Foto: Ivan Padovani/Café Editora
De acordo com o pesquisador de Moçambique, Sional Moiane, como não é produzido café em sua região e não tem nenhuma instituição que trabalha com o grão, ele veio ao Brasil ganhar experiência, já que o país é potente na produção. "Estamos com um projeto piloto de produção de café em Moçambique. Então, precisamos aprender o que é a produção, desde a semente até o processamento. Estamos aqui para ver se podemos introduzir os ensinamentos no nosso parque", disse.
Segundo o professor da Ufes, Fábio Partelli, a parceria entre os países envolve tanto a parte de produção quanto de pesquisa e a federal do Espírito Santo entra como instituição executora do projeto, que prevê orientações técnicas e o recebimento de pessoas para aprender. Conforme ele, há uma semelhança de clima entre o estado e Moçambique e o solo do país africano é propício para a plantação tanto de café arábica como conilon.
“Nós estivemos na área de café conilon, que são propriedades de Pinheiros, Nova Venécia e Vila Valério. Principalmente café arborizado. Também estivemos na região de arábica, em Domingos Martins, Marechal Floriano e Venda Nova do Imigrante”, comentou Partelli em entrevista ao programa "Bom dia ES".

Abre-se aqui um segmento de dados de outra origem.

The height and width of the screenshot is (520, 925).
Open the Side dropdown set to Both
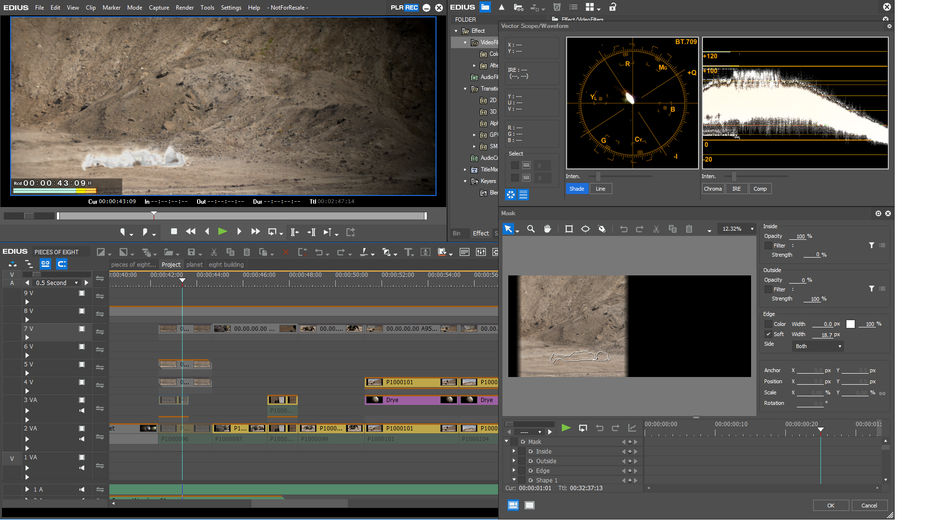click(818, 346)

O professor explicou ainda que, em Moçambique, a proposta é plantar o café numa área onde fica localizado um parque sem habitantes, só com animais. No território existe uma região com 700 m a 1,2 mil metros de altitude, que é onde chove: "apesar dessa área legalmente pertencer ao parque nacional, moram duas mil famílias que vivem da subsistência. Como virou parque, a ideia é de que aquilo seja recuperado".
Segundo Partelli, o governo de Moçambique enxergou que teria que plantar árvores para recuperar o ambiente e viram que o café, ali de baixo, num espaçamento correto, poderia juntar o útil ao agradável, ou seja, dar um reflorestada e, ao mesmo tempo, "trazer uma cultura que desse ganho econômico, já que a região é muito pobre".